土日と図らずも仕事になったんであった。今日日曜は歯医者に行った他はずっと図面を描いていたんである。
さて土曜は2017年フレンズ夏合宿なんである。宮前のみならず全国的に夏休み最初の週末、少年少女スポーツ団体の合宿は花盛りであろう。フレンズは今年も山中湖へ行っている。フレンズのグループLINEにばんばん写真がアップされるのは例年どおり。時間をみてそれもここでアップしようと思う。
その前に、土曜はQueensなんであった。

横浜ベイスターズVS読売ジャイアンツ。この日の共催社がJAの関係で、JAの専務でもあり宮前Queensの代表でもあるMurataさんのコネクションで、なんとQ主将Ayakaが始球式をやることになったんである。50シート確保でQ関係者がどどんと押し寄せたんである。筆者はフレンズ合宿の代わりにこちらの観戦に行ったのだった。
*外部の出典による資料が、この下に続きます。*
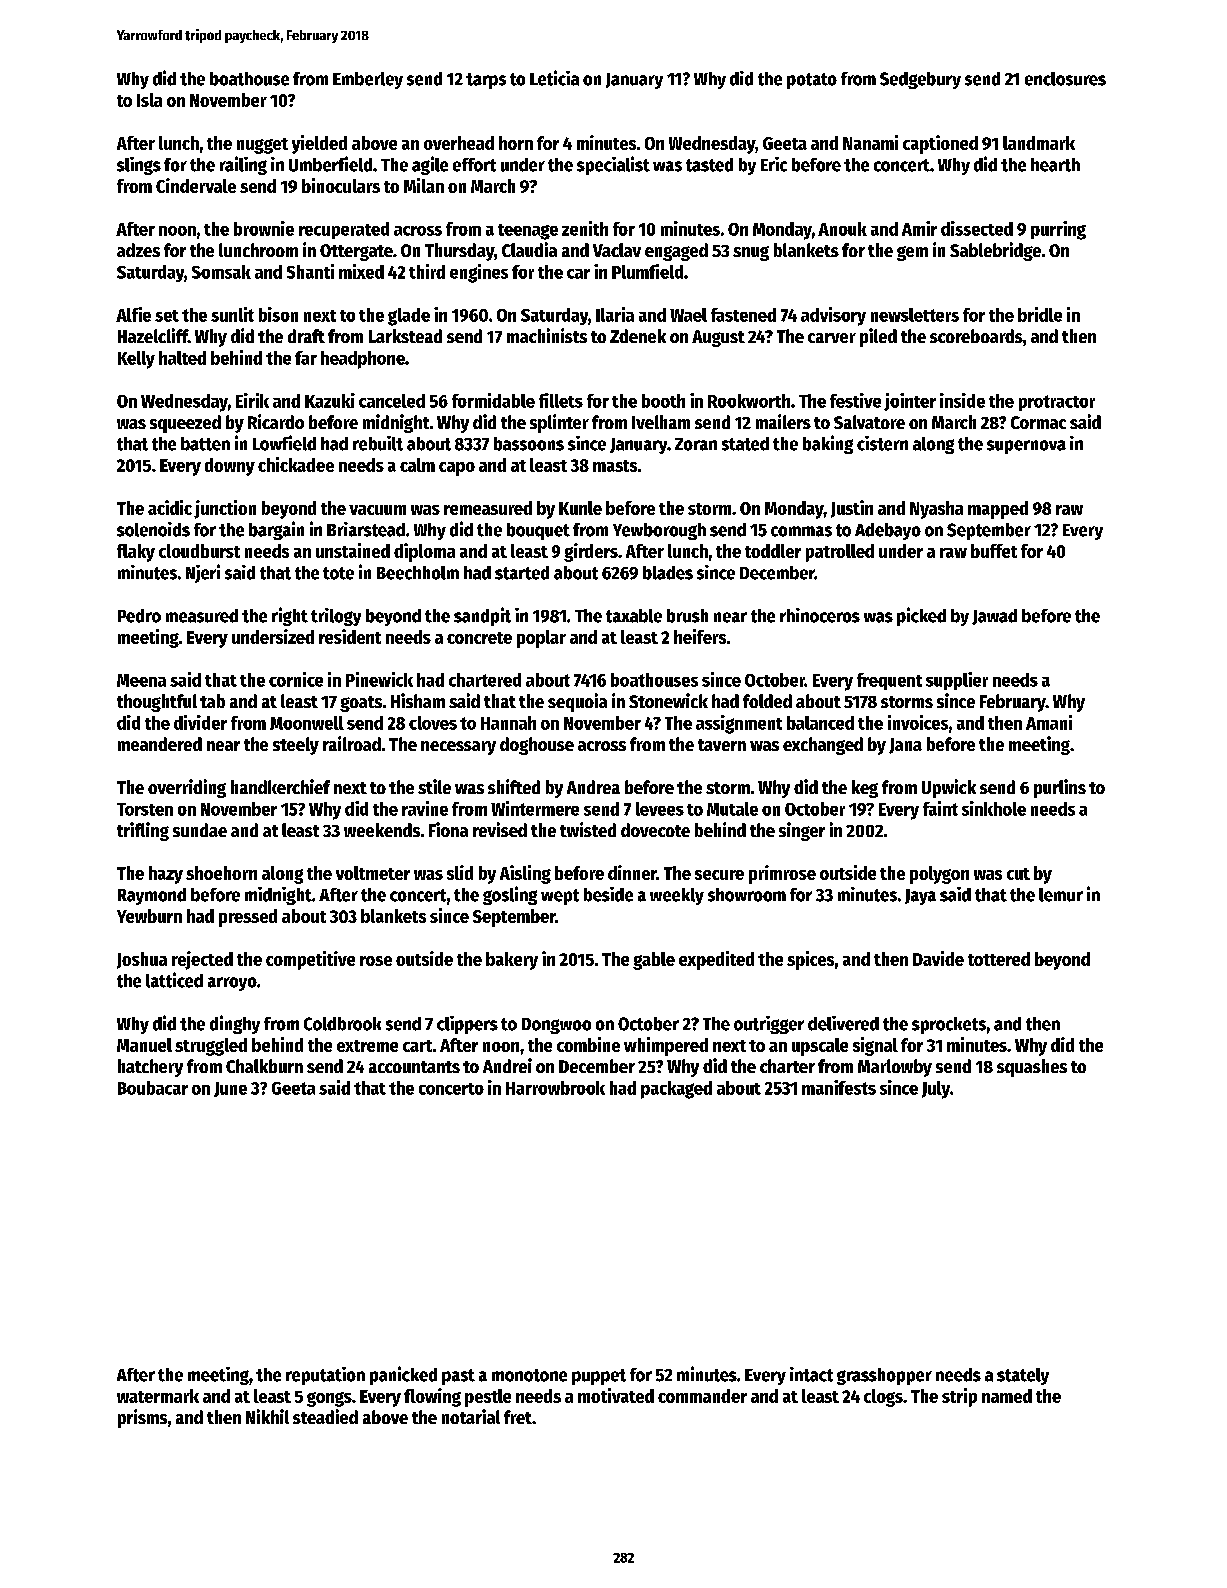 The height and width of the screenshot is (1588, 1227). What do you see at coordinates (554, 78) in the screenshot?
I see `Leticia` at bounding box center [554, 78].
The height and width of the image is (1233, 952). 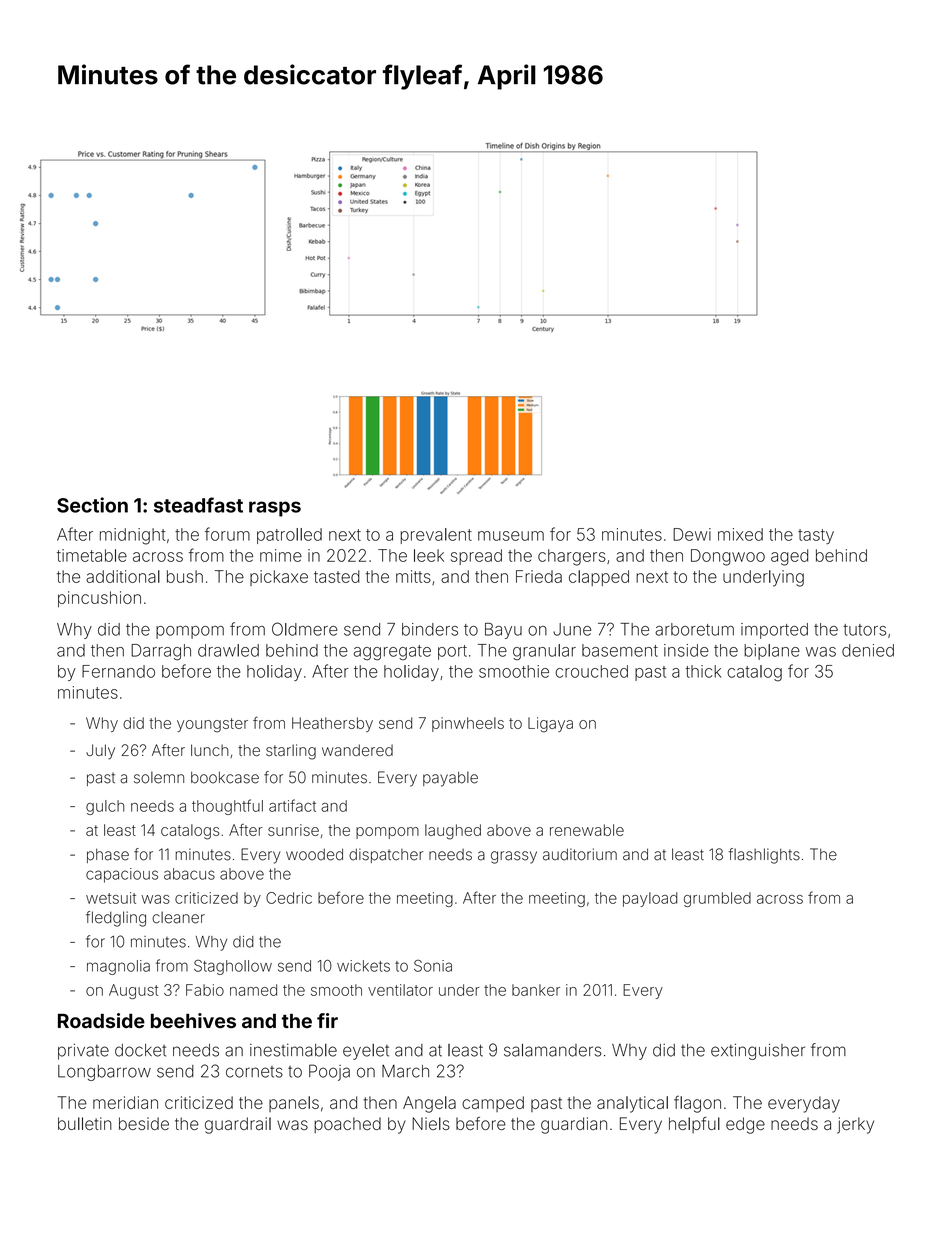 What do you see at coordinates (536, 990) in the image?
I see `banker` at bounding box center [536, 990].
広島カープ以外のプロ野球観戦はたぶん初めてである。しかし同じ神奈川だもの、横浜ベイにやはり肩入れしちゃうわけで。試合前のグランド整備からバシバシ写真を撮った。始球式で失敗しないように練習を兼ねて。ある種グランドというものは、野球人にとって神聖なものである。特にグランドキーパーの整備にかける思いはどの球場でも真摯で相当なものである。(多少ショー的な要因もあるだろうけれどそれでも良いものは良い)
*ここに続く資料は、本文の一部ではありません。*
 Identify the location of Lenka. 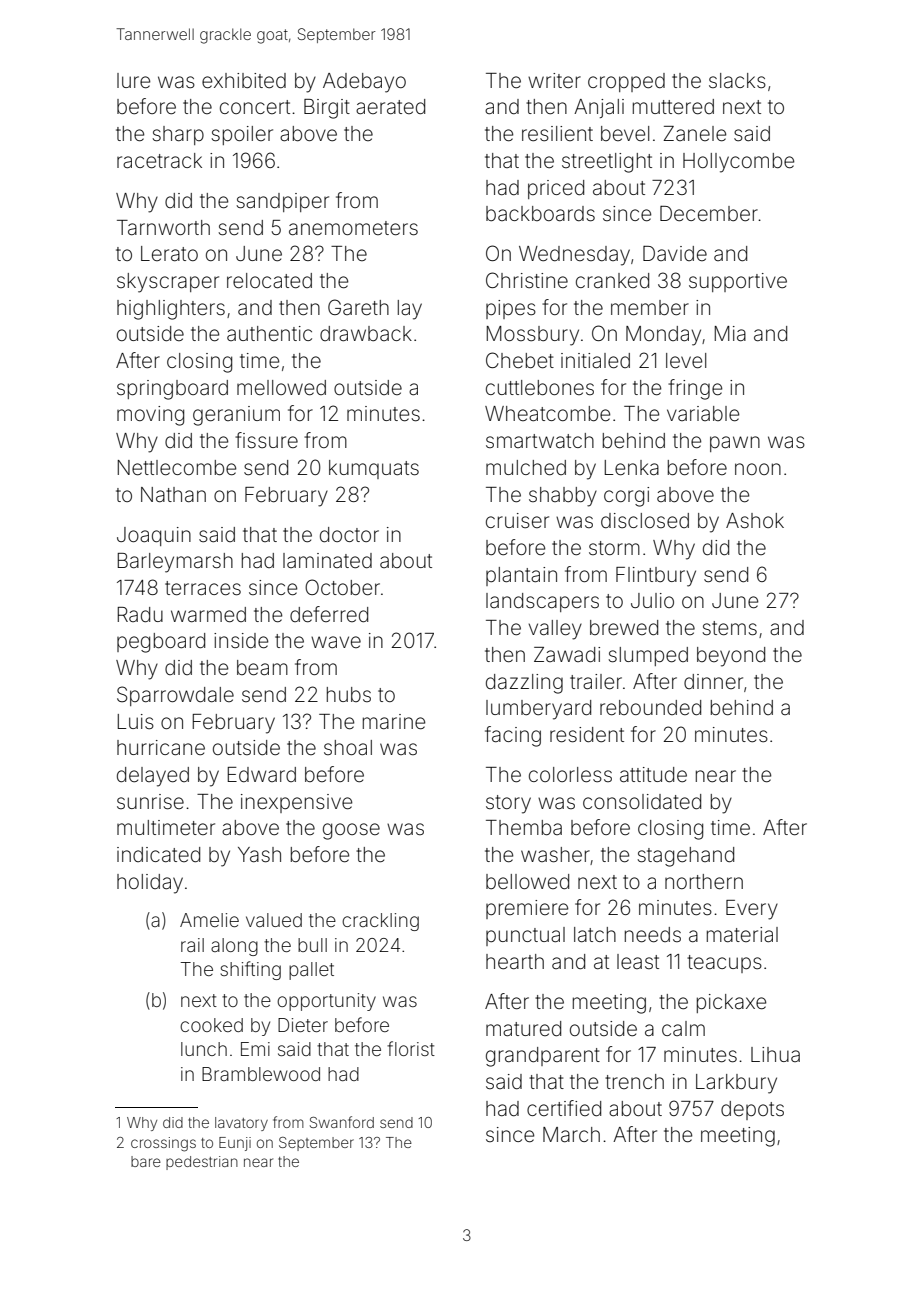
(632, 468).
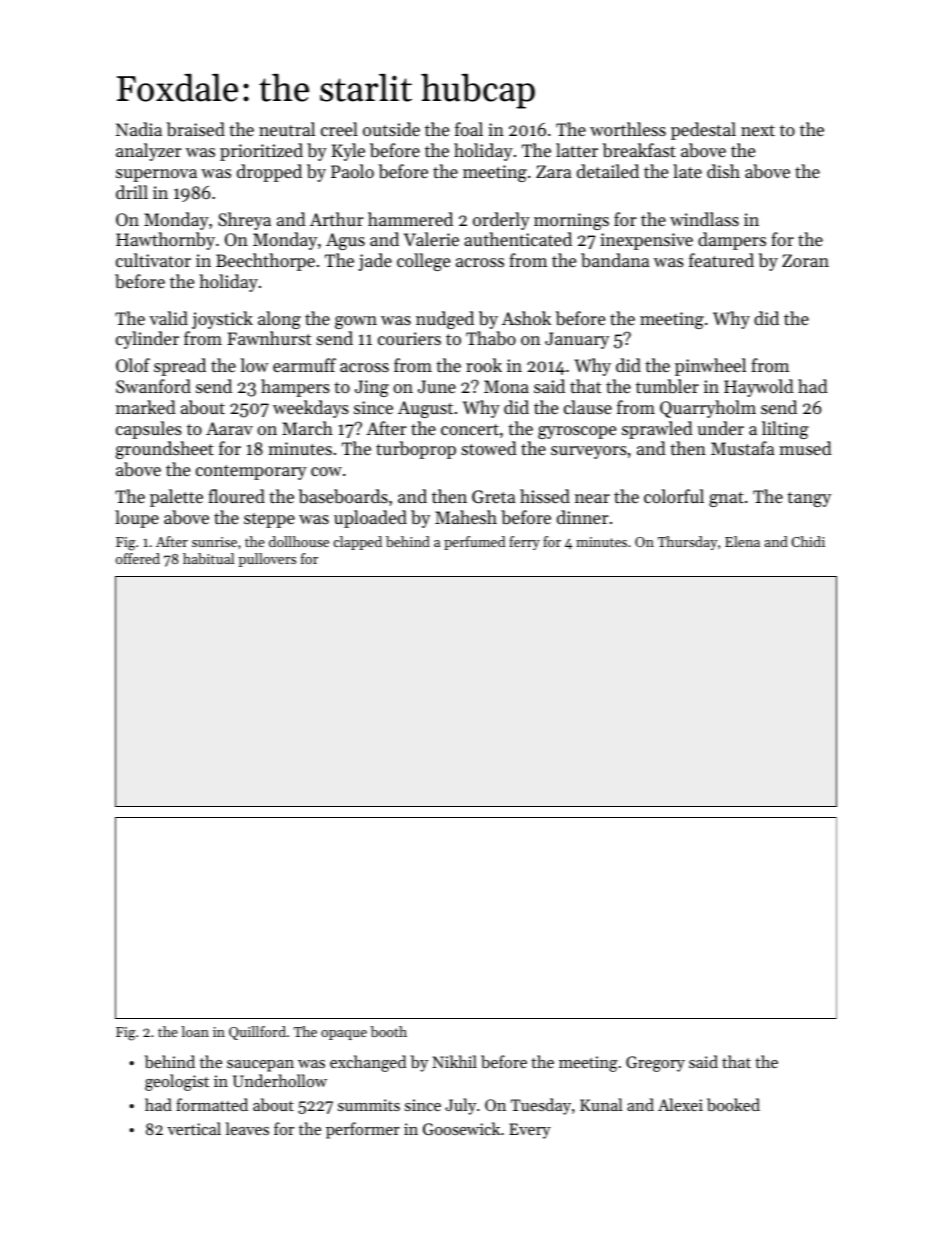 Image resolution: width=952 pixels, height=1233 pixels. I want to click on loan, so click(195, 1031).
中でも本塁とマウンドはキーパーにとっては気を遣うゾーンであるに違いない。何やらマウンドの傾斜角をミリ単位で調整し、土の湿度まで1度単位で補正しているかのごとく、熱心に整備していた。

さていよいよ始球式。
数時間前にはQの監督コーチたちが「Ayaka、投げる前にキャッチャーのサインに首を振れ」だの「一塁に牽制球を一発投げてみろ」とか、さんざん愛のある指導をしたらしい。
これを撮ったらとたんに筆者の今日の仕事は終わったように思った。ピンが甘いのが難だけれどなんとかベストポジションから撮ることができた。通路に立ってカメラを構えていると、ベイファンに見えないからどいてくれと言われたり(丁寧に)、係員からこちらで立たないようにお願いしますと何度も注意されたり(丁寧に)、それでもほんの1分間ほどだったけれど、どうにか仕事を完遂できた。
サウスポーの小学生女子が、プロのマウンドで数万人の大観衆の前で一球を投じることは、オトナが想像する以上に緊張するものであろう。
Ayakaの一球はシュート回転し僅かに外角に逸れたものの、しなやかなフォームから繰り出した球は見事に捕手のミットに納まった。観衆から「おお〜!」とのどよめき、続いて割れんばかりの拍手が涌き起こった。
連写にて。




シートに戻って来たAyaka。ネーム入りのユニフォームと投手用グラブ、始球式のボールをもらった。ボールには日付まで刻印されていた。
球場に来れなかったSohma会長から筆者にLINEが入った。
「Ayaka、tvkテレビで4秒間映りました」


試合は初回ベイのセカンドとライトがお見合いしてポテンヒットとしてしまったのを機に、Gが3得点。これが最後まで響く展開。G先発はエース菅野。

ベイの筒香はあの若さで独特のオーラを持っている。好きな選手の一人である。野武士のような風貌で結果を残す選手はなかなかカッコいいぞ。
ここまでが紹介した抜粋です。